Freedom to Thrive was founded in 1998 by visionary organizations in North America and Asia to support women of color led grassroots organizations to campaign against transnational corporations. After game changing victories like the International Sara Lee Campaign, which proved under-resourced grassroots groups could win demands for workers against multinational corporations, we developed strategic frameworks that became the Integrated Organizing Approach (IOA) Methodology. Our Institute launched shortly after, to train frontline leaders in the IOA frameworks in order to build intersectional campaigns that address root causes of state and corporate violence.

Image credit: Jake Ratner

Ella Baker Center

With a base of incarcerated people, formerly incarcerated people, and their loved ones, the Ella Baker Center distinctly uses their membership program as a way for anyone anywhere – but especially those who have been harmed by the justice system – to join the movement to create a safe and just nation.
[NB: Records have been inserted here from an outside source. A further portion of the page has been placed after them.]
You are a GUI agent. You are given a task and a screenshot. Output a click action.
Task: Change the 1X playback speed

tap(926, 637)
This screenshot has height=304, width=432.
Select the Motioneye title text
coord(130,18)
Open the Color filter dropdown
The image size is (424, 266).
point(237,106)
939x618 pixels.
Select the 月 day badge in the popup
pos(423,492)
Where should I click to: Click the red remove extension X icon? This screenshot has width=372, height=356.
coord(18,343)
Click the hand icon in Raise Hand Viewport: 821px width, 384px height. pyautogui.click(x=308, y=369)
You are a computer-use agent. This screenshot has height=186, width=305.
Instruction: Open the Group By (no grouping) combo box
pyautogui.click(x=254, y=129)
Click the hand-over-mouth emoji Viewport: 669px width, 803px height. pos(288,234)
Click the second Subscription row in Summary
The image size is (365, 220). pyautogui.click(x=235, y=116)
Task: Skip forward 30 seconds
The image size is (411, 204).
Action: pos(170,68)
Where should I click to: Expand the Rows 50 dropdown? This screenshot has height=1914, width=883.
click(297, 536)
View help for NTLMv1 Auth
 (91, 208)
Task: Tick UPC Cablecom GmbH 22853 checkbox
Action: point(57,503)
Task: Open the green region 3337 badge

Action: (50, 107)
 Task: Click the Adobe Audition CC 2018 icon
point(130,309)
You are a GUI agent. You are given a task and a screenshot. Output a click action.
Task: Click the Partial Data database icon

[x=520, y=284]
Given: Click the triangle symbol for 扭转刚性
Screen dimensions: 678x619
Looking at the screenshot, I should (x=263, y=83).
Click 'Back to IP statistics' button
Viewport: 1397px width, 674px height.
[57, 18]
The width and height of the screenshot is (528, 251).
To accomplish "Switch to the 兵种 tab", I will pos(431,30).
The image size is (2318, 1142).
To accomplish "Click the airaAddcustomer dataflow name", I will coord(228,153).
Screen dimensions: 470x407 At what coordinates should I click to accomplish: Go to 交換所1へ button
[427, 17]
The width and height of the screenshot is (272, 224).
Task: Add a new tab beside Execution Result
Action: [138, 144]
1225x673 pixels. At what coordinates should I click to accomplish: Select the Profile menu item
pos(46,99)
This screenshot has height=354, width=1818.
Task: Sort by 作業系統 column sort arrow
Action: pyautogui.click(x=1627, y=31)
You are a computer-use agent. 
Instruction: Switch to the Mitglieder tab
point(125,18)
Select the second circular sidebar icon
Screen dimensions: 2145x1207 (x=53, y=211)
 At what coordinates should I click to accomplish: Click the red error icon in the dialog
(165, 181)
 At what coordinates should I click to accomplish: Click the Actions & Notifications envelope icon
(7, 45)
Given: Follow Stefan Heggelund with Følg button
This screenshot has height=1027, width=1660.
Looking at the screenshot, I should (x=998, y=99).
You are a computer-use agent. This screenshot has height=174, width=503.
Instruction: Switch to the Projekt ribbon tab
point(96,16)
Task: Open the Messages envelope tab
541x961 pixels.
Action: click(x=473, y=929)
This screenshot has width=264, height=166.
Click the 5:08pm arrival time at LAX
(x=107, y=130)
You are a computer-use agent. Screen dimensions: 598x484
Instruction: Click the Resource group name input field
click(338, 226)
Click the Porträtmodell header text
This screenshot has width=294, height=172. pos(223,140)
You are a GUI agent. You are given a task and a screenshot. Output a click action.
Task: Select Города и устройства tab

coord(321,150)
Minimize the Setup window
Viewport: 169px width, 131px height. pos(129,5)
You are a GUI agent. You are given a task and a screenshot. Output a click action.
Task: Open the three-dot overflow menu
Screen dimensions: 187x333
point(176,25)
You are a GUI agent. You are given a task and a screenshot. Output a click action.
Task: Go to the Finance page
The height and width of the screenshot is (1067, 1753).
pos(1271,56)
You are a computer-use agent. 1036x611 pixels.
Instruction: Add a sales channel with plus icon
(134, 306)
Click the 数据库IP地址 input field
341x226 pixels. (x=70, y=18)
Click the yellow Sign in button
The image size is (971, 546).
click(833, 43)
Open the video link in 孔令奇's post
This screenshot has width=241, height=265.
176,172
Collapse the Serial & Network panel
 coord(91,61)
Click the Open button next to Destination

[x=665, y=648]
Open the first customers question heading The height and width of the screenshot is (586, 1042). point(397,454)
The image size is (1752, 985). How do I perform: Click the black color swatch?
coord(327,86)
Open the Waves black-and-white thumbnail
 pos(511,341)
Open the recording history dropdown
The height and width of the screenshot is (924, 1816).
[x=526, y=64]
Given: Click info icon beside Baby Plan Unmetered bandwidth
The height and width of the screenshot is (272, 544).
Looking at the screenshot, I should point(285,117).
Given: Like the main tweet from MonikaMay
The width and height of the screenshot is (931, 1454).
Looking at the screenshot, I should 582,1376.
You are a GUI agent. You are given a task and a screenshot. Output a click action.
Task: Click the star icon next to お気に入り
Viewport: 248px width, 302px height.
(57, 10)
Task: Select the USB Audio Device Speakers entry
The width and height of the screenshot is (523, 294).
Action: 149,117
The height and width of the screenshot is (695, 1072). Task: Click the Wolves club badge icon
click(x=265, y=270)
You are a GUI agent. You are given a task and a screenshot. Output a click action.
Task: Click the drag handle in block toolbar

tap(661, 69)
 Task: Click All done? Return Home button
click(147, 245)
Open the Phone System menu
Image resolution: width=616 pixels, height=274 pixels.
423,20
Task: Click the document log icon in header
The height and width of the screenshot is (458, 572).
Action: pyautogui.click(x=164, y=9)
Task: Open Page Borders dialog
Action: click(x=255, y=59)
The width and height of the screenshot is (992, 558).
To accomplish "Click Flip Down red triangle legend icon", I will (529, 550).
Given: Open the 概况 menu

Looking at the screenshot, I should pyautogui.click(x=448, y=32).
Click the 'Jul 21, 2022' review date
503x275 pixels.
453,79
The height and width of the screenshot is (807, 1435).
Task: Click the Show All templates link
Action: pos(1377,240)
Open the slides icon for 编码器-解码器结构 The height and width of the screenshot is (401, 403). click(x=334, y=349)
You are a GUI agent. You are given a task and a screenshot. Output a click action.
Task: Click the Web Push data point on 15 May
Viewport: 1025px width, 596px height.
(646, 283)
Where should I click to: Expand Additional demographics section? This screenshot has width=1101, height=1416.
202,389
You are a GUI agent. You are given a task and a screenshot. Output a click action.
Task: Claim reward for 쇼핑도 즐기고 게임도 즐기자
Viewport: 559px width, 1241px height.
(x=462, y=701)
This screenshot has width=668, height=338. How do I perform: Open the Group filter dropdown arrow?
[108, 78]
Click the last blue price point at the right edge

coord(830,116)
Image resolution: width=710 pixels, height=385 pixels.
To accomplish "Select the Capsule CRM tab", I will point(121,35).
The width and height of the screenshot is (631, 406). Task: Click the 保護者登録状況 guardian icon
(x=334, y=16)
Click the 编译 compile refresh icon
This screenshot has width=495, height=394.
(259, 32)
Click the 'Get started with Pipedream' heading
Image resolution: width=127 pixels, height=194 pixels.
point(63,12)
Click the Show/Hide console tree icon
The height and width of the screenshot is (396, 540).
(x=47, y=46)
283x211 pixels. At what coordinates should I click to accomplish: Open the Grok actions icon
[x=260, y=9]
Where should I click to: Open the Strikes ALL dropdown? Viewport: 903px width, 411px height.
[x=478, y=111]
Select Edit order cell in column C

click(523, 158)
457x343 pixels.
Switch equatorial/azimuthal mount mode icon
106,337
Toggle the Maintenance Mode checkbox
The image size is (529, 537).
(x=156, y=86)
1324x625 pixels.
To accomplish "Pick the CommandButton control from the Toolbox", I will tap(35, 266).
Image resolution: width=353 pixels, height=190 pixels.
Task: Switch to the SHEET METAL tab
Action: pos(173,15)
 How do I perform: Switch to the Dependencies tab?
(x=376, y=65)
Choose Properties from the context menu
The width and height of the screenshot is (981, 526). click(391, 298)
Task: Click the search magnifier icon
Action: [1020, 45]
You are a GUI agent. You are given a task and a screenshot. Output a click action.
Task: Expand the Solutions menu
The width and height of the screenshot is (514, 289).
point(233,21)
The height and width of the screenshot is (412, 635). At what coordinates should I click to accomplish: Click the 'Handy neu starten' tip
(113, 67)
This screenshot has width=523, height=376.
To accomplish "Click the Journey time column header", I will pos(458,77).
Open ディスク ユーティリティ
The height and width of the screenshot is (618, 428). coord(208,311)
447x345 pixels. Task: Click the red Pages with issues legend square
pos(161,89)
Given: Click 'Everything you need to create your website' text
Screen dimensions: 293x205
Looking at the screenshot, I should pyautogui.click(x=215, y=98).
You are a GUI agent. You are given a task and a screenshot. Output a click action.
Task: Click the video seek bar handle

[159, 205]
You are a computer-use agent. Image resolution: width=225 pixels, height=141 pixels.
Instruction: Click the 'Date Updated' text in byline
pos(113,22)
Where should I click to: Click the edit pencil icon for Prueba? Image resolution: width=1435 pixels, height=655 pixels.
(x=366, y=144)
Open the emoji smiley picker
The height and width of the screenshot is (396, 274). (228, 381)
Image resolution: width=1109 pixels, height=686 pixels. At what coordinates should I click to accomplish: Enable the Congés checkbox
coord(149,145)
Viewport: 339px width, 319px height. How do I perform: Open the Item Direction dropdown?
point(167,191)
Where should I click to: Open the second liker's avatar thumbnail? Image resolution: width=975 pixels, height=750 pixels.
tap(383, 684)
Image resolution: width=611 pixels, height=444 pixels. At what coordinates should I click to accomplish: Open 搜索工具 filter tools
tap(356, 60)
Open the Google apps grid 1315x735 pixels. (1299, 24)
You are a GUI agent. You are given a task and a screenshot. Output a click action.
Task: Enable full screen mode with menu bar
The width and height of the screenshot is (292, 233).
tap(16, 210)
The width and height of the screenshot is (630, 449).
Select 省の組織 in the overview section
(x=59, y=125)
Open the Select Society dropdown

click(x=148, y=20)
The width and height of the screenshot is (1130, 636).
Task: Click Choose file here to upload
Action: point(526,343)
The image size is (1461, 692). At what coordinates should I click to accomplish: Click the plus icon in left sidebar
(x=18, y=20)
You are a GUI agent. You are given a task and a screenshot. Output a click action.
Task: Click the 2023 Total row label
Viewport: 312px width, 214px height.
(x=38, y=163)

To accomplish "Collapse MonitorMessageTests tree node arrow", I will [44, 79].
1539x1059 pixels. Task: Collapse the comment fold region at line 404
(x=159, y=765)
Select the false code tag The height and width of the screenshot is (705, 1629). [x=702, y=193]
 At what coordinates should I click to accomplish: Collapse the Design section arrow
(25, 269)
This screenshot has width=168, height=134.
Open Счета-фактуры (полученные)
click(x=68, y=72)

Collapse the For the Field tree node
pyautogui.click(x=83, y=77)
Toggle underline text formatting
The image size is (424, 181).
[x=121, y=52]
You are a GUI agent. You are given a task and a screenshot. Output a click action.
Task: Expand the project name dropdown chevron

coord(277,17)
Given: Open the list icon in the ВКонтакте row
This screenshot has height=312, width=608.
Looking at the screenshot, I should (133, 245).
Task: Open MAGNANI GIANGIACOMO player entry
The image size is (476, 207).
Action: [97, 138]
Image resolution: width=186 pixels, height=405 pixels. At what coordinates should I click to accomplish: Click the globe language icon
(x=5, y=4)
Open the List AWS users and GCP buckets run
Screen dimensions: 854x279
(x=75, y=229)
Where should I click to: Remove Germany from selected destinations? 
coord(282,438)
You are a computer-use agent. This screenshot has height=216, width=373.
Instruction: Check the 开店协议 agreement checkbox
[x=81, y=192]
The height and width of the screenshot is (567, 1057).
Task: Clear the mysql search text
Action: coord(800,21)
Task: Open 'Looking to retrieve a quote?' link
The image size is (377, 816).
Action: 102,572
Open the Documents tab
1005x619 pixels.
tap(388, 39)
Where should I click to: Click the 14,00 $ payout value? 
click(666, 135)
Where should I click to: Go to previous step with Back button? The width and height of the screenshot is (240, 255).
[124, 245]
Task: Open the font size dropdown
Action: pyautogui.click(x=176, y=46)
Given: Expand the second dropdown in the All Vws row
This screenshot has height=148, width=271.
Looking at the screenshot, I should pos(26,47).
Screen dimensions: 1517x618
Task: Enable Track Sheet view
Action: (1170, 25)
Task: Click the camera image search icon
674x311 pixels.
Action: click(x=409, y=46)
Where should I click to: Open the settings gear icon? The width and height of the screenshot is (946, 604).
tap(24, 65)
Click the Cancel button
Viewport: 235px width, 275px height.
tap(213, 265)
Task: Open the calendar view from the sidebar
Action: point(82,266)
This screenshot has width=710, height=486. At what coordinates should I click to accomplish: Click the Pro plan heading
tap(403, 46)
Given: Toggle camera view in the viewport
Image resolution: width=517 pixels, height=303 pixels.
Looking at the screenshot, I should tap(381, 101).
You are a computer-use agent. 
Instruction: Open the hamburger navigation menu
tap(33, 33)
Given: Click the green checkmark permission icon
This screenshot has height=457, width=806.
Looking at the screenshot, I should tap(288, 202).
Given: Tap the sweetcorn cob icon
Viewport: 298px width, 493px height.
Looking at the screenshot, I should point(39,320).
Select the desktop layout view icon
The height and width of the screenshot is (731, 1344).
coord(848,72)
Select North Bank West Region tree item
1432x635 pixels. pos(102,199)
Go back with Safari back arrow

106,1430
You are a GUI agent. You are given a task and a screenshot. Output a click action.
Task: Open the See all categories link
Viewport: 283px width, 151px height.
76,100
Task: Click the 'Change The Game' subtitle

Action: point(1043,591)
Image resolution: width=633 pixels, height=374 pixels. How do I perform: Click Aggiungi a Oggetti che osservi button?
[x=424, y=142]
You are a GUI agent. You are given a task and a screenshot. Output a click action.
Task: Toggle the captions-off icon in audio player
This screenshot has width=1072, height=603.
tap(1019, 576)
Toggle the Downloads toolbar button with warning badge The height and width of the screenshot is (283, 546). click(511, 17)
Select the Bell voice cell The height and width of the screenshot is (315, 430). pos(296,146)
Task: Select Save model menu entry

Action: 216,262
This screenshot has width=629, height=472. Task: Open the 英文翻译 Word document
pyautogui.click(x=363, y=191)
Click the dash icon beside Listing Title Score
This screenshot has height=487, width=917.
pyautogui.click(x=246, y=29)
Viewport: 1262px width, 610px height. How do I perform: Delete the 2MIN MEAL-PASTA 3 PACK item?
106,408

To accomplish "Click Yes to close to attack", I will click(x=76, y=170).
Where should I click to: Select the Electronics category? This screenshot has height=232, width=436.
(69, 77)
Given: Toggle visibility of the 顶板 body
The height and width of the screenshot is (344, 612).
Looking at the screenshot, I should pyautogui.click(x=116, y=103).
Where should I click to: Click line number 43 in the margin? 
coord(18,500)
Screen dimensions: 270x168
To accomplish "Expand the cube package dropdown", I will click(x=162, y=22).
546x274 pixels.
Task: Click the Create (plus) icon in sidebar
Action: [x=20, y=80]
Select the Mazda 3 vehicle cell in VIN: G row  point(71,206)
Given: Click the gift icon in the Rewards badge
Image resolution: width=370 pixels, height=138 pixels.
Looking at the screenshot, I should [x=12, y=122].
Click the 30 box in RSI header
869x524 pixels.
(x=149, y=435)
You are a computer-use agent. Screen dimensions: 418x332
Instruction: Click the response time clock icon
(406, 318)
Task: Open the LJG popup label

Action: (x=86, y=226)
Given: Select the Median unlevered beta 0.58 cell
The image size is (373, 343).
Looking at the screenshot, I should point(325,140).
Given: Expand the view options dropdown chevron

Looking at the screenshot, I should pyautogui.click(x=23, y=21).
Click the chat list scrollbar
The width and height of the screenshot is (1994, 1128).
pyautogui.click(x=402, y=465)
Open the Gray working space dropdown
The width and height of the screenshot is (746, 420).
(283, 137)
Since 1996, the Ella Baker Center has fought to challenge police violence and advance a human agenda in the U.S. With a base of incarcerated people, formerly incarcerated people, and their loved ones, the Ella Baker Center distinctly uses their membership program as a way for anyone anywhere – but especially those who have been harmed by the justice system – to join the movement to create a safe and just nation. Members organize through a process of Truth and Reinvestment: telling the truth about the impact of our country’s long history of racial injustice, building the power of those who have been harmed, and engaging them as leaders to redirect the country’s criminal justice approach from punishment and prisons to the investment of resources in redemption, growth, and support for individuals and communities. The Ella Baker Center works at the local, regional, and state level in California to end mass incarceration and push for the investment in healing over punishment; increase policymaker commitment to re-allocating public criminal justice resources towards community-based prevention, treatment, and reentry services; and engage families and communities in building new models of community safety grounded in economic opportunity and alternatives to incarceration.